Me: Oh, yeah, that’s it. Or was it the traumatic experience of having your first on screen kiss with Wil Wheaton in Star Trek: The Next Generation, who is gay, or maybe it’s the fact that you dated Michael Bolton, who is also gay, or is it the fact that your mom, who is rumored to be gay, has publicly objected to many of your movies that contain profanity, nudity, sex, violence or gayness.
(sobbing and not really saying anything)
Me: You know what’s got me depressed Ashley? Besides the Alabama game, it’s that I was once forced at gunpoint to watch you in that Divine Secrets of the Ya Ya’s Traveling Circus movie you made. Holy crap is that a bad movie.

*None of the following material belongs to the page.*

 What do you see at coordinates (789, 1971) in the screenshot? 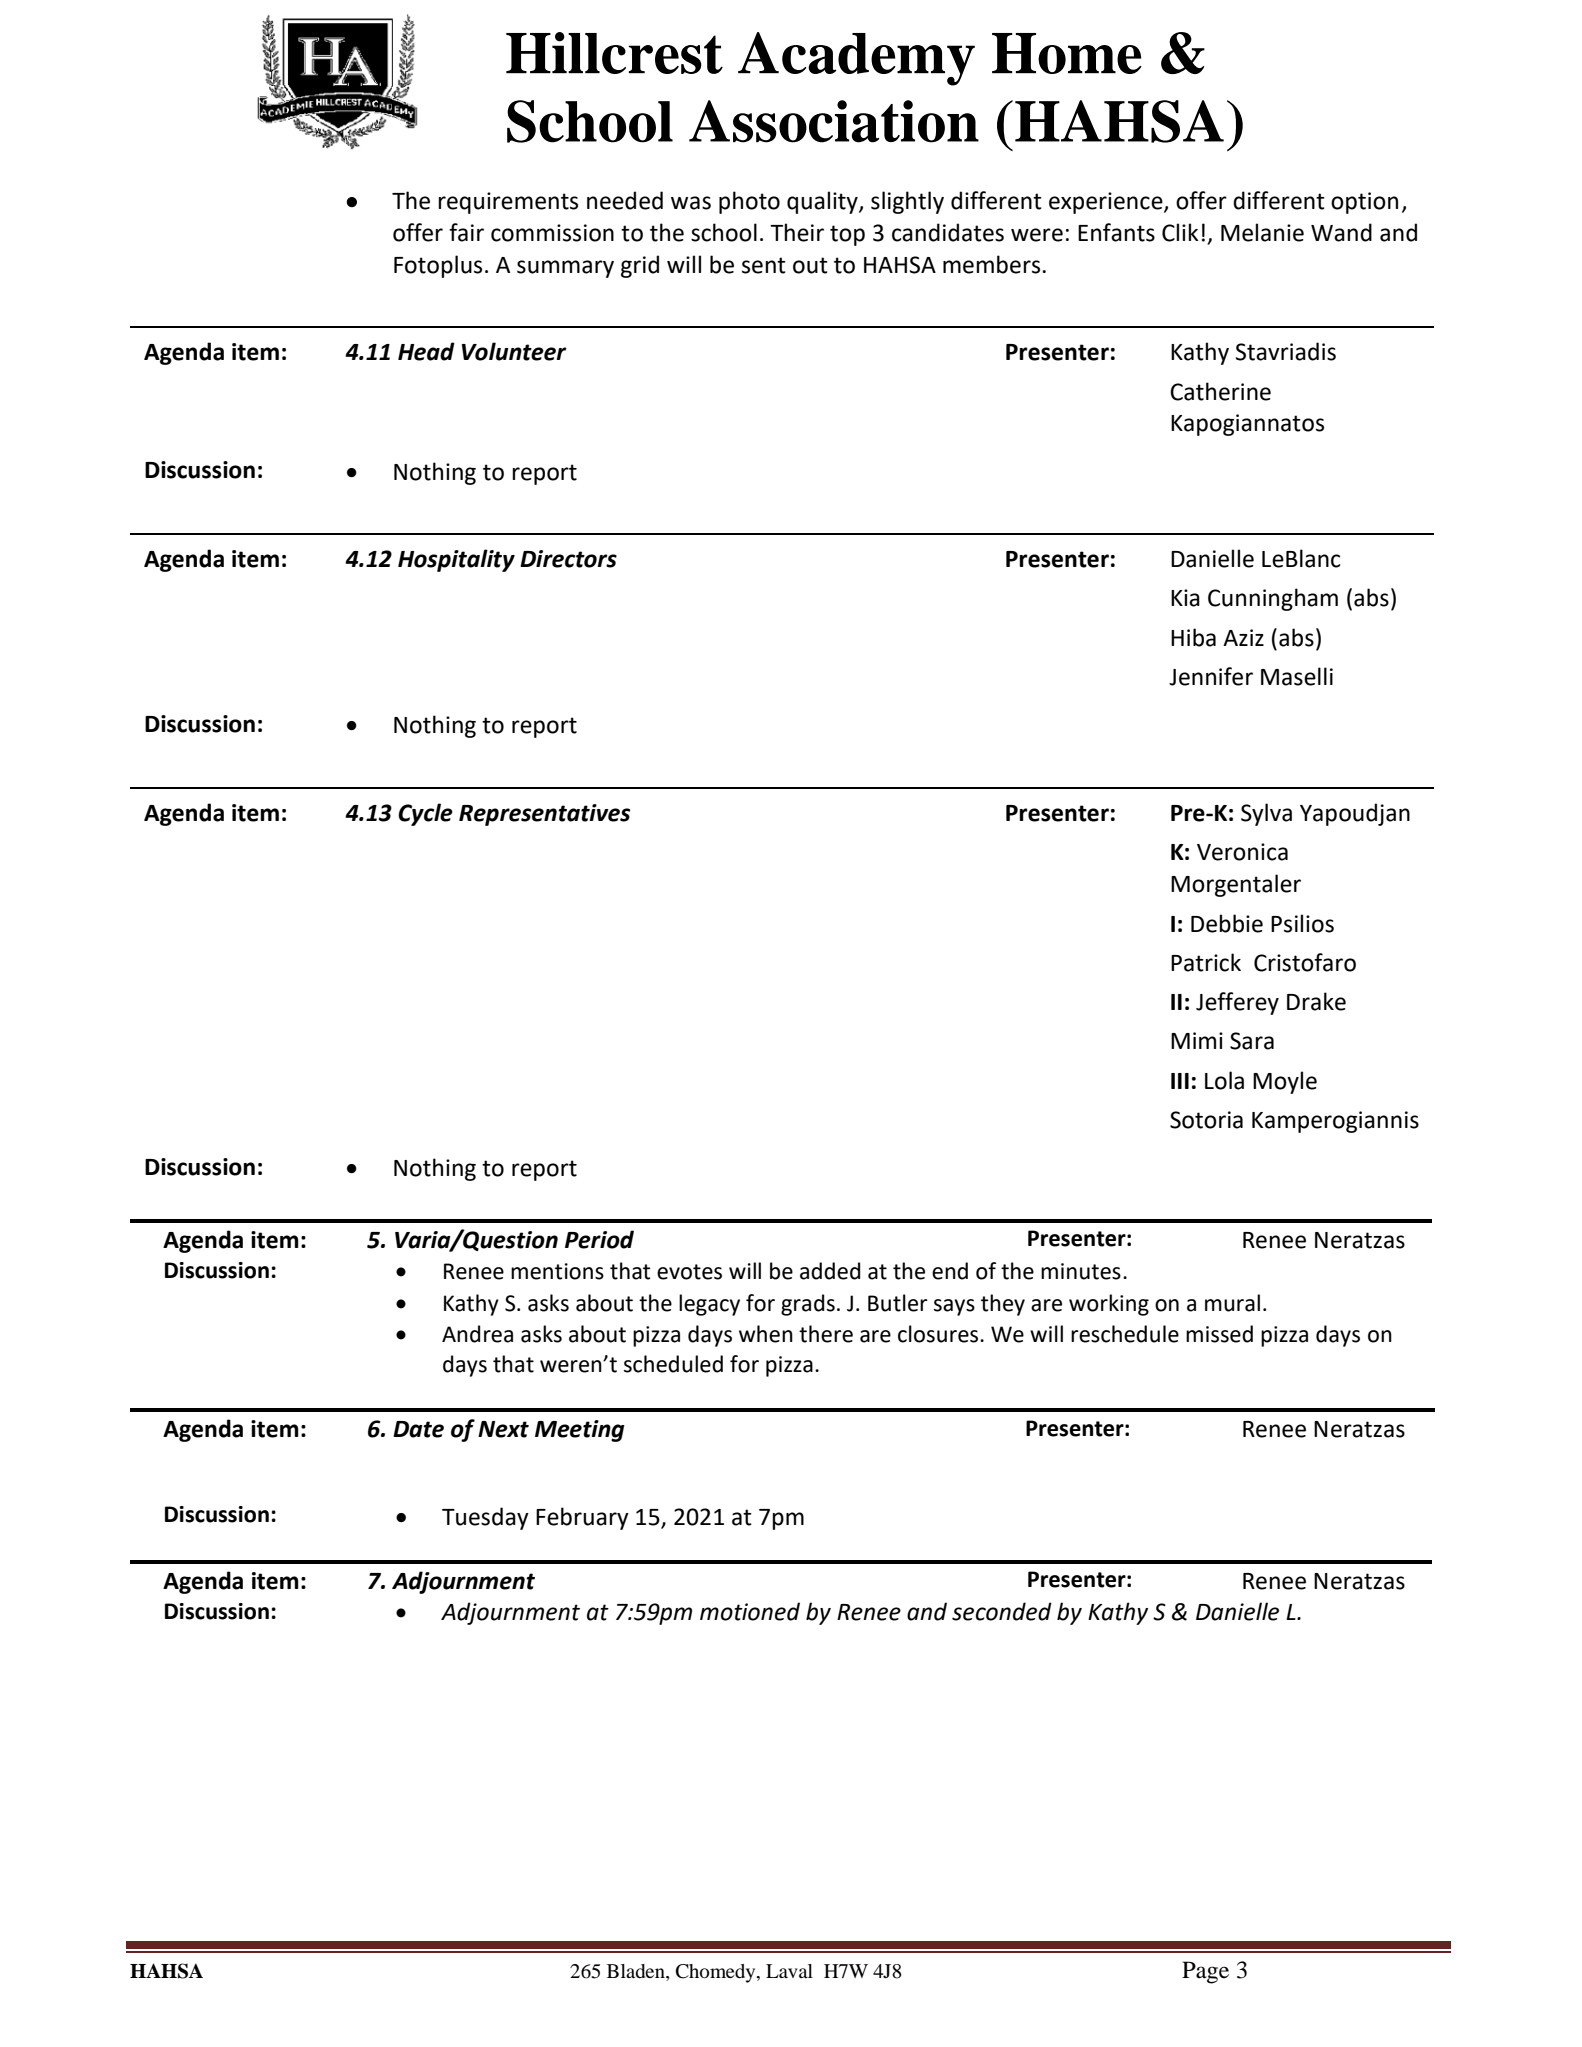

(more sobbing) You’re mean.
Me: I’ll tell you what’s mean, Sweet Pea. Razorbacks. They are mean. And they’ll beat the hell out of any ol’ Wildcats. And another thing Ash, if we had Indy race car driving at the University of Arkansas we would kick your “Jean Girard-want-to-be” husband’s butt too. Who watches Indy car racing anymore?
A picture of my all time favorite Ashland, Kentuckian, Chuck Woolery.
I'll be back in two and two with more on the upcoming game against Kentucky this Saturday.